You are currently browsing the daily archive for November 27th, 2006.

This pretty box of a church has watched with silent suspicion the towers of the Barbican sprout up around it, and was probably regarding the electronic equipment within its walls, installed for the artists performing as part of the increasingly essential Atlantic Waves festival, in a similar manner. On approach, I could hear the rumble of the church’s air conditioning through its ancient walls. How odd, I thought.

Of course, I was running late. Upon entering, I realised that the industrial howl was the bitter fruit of the collaboration between American John Duncan and Portuguese Alfredo Costa Monteiro. Stepping into the pitch black, I could just about make out sound artist Monteiro, delicately probing his equipment with lengthy springs, elastic bands and tuning forks, as if in a real life version of a David Lynch film of the game Operation. Duncan would allow the sound to grate and grind, before repacking it amongst a cacophony of sine waves and sending it swooping bat-like round the rafters.

Stephan Mathieu and Paulo Raposo set us flying round the same rafters amongst a flock of birds.

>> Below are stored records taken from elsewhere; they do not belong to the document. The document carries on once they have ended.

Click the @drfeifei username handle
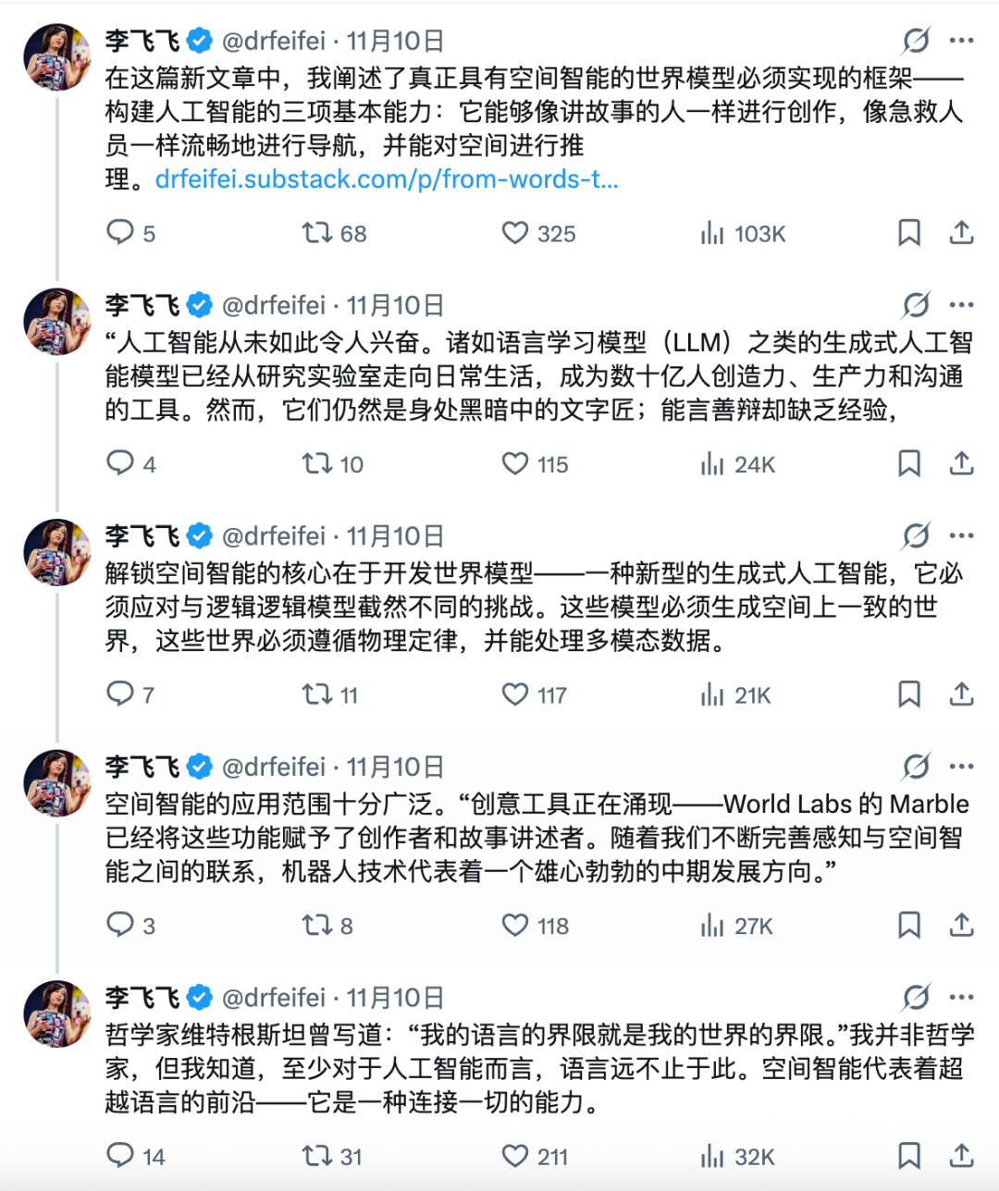The height and width of the screenshot is (1191, 999). click(273, 41)
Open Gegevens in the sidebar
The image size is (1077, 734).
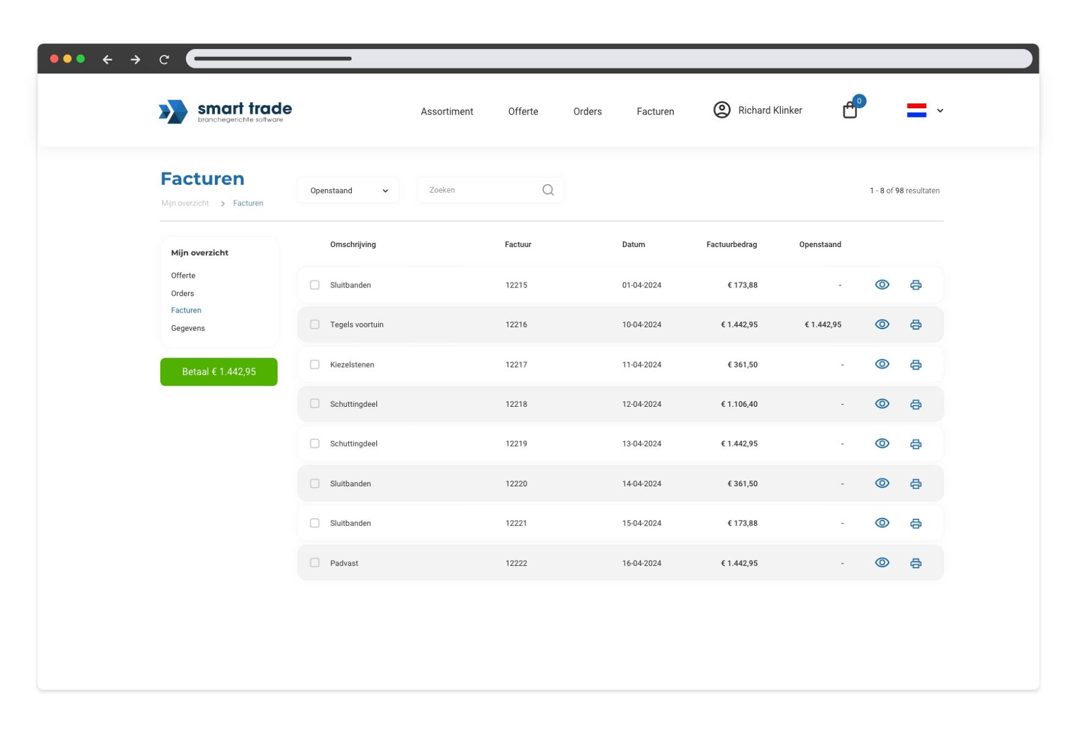(x=188, y=328)
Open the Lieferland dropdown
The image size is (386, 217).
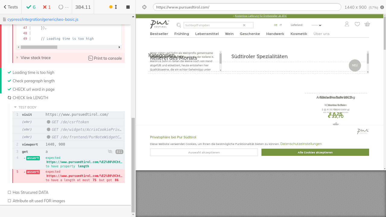[316, 25]
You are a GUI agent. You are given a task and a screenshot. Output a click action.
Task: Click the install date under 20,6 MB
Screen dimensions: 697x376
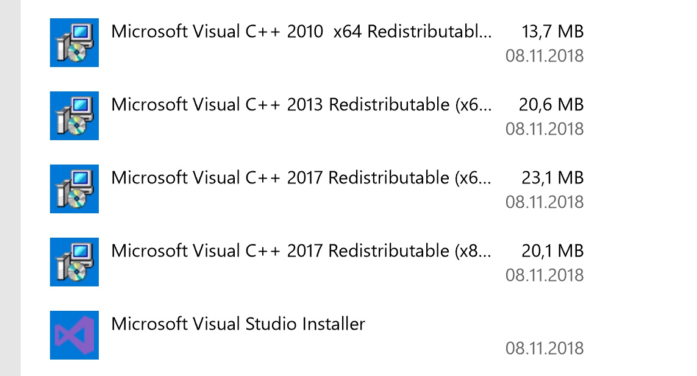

Sounds were layered until they were coming out of speakers hidden in the church walls, and coming out of speakers that may only have existed in my head. Suitably hymnal organ and submerged choral parts stood in contrast to Duncan and Monteiro’s nightmarish imagery, sending me into warm and blissful reverie. So much so in fact that I momentarily nodded off; a state of affairs which should not in this instance be taken as a slight on the joyful noise filling this crypt-like gloom with light. I think I remember seeing one of the two, the tartan-trousered Mathieu as opposed to the behatted Raposo I think, stepping back either to admire his creation or to wonder what on earth he could possibly do to improve it (not much, I thought).

Touch label artist Oren Ambarchi had been paired for his hands-across-the-water-moment with improvisational double bass player Margarida Garcia, and from my position near the back looked amusingly like fair-trade-making Chris Martin hunched over his piano. His music was wildly dissimilar, sounding like bombs being detonated around bee hives, with the bees escaping but flying blindly into corrugated iron. The crunch of Ambarchi’s guitar jarred against some brushed and bowed bass which sounded like terrified and frozen breath. All too soon it fell apart, probably much to the relief of this charming old church, but much to my confusion; a state of mind only heightened by my attempts to pick my way back out through the Barbican.